Tuesday, November 8, 2011

Compost

I remember a college teacher's definition of tragedy: the death of a beautiful woman (which, when I refreshed my memory through that scholarly tome Wikipedia, turns out to have been E.A. Poe's definition), and have often pondered (oh, why not use Poe-language?!) its truth. One thing I do believe: few of us have much sympathy or patience with dying and death----or even darkness. Just scrolling down my own sparse little entries here reminds me of how much I try to focus on the positive (though I'm not always successful).

Yet sandwiched between everything beautiful is the stink of decay, without which that beauty would not have the strength to bloom. Who wants to smell it at this stage? Few if any hands go up. After all, that person who agreed to take a whiff? She has nothing to say about it. It simply IS. . . No consolation but in sharing company in the stink.

As a fifty-something (knocking on the next decade's door in a couple of years, if you must know), I protest being pidgeon-holed because of my age, yet that glance in the mirror tells me I am (at least on looks) properly placed. It's funny how I will look at photos of people who have their age typed neatly beside them, and I compare----Oh, my! He looks like he's in his 80's, or She looks so much younger (it's the hair dye and that "Life Lift," likely)! I could work harder at cheating the judgments and gain, perhaps, ten years, but it wouldn't negate the reality.

And it's REALITY I have the hardest time with: the reality that my mother has Alzheimer's and lives over two thousand miles away, that my daughter and granddaughter are comparably distant. And I? Though I live in paradise I am often miserable because my mind is with my loved ones, whether they want me or not, and mostly they do not. (Here, my long-gone grandmother's voice resounds: "Oh, Chris, of course they want you," and I say, "No; they do not, and they have even said so.")
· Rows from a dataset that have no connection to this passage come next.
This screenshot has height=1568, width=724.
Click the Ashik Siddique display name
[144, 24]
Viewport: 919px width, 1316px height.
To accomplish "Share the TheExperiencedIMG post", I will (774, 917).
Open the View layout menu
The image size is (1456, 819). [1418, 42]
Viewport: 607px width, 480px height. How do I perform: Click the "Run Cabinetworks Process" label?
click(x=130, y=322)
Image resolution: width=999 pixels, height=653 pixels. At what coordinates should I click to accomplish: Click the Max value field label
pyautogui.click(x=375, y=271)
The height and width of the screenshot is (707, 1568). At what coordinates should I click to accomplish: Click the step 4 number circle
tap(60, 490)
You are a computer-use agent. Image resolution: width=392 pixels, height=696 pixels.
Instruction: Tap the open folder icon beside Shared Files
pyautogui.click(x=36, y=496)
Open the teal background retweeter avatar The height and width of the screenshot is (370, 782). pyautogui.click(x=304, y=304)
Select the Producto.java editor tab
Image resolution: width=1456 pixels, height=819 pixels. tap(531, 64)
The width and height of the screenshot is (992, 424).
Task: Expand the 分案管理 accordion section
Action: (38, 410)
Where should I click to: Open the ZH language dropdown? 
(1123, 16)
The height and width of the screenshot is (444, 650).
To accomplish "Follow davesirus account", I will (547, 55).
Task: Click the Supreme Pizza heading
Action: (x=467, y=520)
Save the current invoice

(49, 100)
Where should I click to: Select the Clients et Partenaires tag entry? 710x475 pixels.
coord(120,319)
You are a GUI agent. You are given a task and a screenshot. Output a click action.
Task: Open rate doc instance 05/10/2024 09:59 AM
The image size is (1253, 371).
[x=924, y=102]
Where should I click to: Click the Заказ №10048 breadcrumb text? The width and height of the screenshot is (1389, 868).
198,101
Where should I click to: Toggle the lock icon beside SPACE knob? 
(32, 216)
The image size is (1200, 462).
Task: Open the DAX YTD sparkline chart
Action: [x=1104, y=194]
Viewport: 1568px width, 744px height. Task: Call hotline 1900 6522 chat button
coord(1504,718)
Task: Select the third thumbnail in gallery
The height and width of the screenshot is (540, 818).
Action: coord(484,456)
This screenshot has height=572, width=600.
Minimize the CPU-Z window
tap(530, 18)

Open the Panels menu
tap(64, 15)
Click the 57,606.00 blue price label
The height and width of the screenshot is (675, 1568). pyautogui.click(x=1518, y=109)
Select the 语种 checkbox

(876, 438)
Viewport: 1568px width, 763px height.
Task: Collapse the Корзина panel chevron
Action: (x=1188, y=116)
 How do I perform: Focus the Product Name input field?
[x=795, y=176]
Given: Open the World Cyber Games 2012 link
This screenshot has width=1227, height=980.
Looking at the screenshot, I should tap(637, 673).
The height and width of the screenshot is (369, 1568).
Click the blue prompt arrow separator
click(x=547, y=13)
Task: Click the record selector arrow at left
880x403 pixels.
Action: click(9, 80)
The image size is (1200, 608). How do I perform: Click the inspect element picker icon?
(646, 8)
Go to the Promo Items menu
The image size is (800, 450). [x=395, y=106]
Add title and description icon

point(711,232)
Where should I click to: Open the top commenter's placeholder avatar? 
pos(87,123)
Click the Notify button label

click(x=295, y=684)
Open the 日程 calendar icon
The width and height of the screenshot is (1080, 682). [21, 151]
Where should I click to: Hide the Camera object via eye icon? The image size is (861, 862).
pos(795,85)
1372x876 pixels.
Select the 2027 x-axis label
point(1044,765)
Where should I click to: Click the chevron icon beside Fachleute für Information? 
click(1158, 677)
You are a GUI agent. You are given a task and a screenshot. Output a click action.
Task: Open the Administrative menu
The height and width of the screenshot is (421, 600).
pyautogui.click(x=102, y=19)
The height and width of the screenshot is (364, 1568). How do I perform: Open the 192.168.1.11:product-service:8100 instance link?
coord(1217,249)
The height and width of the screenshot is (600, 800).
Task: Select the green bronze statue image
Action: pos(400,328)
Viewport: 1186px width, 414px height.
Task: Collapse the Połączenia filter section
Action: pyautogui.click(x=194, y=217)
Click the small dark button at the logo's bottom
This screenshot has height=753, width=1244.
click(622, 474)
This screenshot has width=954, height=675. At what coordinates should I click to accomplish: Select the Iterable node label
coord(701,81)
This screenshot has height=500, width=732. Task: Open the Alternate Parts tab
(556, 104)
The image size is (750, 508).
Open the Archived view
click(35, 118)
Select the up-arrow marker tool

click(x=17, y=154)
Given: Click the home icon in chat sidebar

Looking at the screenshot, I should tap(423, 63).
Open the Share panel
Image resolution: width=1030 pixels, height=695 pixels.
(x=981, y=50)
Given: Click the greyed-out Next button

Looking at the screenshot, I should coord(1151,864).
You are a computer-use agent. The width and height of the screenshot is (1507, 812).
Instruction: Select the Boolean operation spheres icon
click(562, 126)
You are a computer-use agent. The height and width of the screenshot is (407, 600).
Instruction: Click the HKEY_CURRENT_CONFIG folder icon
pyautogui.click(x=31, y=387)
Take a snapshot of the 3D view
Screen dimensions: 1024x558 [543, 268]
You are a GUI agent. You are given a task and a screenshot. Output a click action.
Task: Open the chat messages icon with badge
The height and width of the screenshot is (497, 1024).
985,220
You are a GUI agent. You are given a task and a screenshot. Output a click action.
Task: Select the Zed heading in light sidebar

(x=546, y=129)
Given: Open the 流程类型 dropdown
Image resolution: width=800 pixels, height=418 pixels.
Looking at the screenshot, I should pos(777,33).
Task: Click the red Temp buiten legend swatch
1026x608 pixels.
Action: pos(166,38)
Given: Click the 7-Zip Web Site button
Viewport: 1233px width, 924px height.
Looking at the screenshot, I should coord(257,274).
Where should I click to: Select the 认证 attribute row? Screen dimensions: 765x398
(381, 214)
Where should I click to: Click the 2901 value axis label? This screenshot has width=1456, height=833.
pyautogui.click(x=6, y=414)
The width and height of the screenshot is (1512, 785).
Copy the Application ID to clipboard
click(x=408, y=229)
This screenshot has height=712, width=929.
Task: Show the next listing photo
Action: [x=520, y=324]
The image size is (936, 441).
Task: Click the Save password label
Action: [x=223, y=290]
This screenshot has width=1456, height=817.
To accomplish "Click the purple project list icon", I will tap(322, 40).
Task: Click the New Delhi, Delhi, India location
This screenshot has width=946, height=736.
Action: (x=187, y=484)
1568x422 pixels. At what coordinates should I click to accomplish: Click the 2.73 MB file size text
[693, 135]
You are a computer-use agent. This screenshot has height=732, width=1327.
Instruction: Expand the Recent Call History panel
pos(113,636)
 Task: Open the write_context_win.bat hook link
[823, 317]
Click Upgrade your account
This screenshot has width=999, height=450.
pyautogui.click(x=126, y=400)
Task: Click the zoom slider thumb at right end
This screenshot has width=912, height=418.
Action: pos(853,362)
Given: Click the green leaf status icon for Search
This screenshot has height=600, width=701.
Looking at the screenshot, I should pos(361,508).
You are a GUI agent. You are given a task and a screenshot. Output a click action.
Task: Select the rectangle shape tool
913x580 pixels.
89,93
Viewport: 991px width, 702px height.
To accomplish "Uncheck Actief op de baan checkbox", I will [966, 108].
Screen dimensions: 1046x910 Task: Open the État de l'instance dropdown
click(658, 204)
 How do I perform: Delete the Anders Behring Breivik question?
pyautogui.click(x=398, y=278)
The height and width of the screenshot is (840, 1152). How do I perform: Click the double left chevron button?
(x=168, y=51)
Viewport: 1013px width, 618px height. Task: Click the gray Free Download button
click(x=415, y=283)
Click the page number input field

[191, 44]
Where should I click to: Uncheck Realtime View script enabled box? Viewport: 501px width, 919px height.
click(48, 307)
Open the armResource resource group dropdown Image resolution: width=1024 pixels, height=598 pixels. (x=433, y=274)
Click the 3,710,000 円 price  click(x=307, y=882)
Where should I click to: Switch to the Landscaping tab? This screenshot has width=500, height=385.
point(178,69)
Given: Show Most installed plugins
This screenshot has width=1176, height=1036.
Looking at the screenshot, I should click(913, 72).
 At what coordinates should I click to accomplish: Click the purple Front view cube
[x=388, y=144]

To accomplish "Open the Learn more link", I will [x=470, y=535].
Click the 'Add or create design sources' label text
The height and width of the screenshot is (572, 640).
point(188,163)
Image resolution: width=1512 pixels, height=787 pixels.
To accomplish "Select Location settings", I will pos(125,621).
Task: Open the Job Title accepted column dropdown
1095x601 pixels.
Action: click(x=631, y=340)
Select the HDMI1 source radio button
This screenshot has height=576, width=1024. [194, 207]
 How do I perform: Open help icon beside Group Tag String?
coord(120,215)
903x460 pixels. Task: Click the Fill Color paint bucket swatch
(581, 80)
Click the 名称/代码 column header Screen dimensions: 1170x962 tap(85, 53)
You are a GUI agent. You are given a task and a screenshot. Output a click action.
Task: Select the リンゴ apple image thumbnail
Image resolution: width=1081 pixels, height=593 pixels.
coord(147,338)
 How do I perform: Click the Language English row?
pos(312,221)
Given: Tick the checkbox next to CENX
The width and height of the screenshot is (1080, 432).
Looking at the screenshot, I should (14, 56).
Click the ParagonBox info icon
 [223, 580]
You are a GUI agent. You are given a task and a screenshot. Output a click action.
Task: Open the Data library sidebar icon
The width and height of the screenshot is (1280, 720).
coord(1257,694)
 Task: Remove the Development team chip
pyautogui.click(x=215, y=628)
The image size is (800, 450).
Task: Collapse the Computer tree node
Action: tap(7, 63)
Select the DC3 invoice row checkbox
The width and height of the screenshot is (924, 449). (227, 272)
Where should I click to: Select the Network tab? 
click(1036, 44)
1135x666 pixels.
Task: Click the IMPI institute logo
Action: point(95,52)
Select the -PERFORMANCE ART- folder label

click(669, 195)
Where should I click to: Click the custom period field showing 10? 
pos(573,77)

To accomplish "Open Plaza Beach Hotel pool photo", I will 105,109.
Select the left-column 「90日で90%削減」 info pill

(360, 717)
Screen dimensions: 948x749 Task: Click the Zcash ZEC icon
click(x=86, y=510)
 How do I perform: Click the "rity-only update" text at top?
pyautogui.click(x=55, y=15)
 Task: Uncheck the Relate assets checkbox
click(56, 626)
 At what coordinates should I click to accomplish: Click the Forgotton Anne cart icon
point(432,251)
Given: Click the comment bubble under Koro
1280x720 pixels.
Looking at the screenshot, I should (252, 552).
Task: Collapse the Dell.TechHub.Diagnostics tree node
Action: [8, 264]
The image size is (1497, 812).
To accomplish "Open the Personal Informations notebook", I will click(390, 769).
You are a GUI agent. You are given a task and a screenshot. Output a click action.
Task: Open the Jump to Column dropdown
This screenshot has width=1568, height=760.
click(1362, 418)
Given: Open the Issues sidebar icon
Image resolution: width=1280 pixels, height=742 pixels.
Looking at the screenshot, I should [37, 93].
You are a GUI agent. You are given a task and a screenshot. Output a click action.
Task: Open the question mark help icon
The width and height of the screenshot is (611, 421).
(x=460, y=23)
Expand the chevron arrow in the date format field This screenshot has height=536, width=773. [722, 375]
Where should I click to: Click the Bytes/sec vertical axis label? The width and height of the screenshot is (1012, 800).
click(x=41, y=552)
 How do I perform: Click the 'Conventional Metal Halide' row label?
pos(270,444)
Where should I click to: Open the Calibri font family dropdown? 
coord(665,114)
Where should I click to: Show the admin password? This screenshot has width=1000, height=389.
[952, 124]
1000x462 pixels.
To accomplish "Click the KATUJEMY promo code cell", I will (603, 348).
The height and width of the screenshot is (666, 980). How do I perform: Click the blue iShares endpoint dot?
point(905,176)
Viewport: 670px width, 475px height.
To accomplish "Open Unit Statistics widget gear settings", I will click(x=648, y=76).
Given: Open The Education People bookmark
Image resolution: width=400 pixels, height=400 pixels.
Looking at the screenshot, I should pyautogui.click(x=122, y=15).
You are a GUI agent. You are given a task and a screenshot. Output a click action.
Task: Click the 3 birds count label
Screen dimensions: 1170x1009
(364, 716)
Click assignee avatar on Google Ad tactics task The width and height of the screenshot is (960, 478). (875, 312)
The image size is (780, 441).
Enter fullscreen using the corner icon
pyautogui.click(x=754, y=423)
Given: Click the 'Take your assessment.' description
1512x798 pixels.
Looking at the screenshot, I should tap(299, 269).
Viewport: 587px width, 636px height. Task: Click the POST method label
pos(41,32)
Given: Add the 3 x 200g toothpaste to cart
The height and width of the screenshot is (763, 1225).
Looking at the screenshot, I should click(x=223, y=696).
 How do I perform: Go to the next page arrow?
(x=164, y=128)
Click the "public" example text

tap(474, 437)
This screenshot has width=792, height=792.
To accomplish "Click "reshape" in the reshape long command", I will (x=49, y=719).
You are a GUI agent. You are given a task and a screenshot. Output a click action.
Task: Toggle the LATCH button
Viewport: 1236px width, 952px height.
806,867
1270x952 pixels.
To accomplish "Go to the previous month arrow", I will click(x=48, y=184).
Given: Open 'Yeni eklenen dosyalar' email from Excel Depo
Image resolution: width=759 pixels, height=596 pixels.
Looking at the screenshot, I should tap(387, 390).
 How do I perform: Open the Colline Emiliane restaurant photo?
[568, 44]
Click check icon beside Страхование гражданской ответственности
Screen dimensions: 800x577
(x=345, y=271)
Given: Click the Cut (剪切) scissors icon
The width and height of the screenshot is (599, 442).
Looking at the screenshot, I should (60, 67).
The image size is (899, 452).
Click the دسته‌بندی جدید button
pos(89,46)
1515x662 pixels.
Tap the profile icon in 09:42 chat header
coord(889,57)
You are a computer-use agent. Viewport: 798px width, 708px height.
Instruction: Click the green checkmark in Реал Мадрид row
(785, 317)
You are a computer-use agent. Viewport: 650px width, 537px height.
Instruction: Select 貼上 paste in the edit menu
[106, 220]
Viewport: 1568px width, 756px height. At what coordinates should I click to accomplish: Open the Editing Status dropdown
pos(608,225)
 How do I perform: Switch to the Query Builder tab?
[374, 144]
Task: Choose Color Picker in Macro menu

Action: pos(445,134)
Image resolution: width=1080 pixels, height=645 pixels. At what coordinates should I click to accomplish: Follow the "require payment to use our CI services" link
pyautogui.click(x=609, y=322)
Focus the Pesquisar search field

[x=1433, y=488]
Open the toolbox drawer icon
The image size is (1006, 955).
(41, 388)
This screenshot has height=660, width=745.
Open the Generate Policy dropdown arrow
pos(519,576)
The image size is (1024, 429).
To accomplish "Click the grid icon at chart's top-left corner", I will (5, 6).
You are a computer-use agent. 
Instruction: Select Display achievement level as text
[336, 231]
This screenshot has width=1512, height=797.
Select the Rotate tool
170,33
And so I sit in meditation for a time each day, reminding my body that the mind's stories are only a part of life (and that these stories we tell ourselves are not real), though we once lived a version of them and are now living in the moving stream of time, but even though this gains me some semblance of equanimity in my daily life, I will still break down sobbing, deeply saddened by these disconnects and overwhelmed by my own upstream-striving that seems to change very little.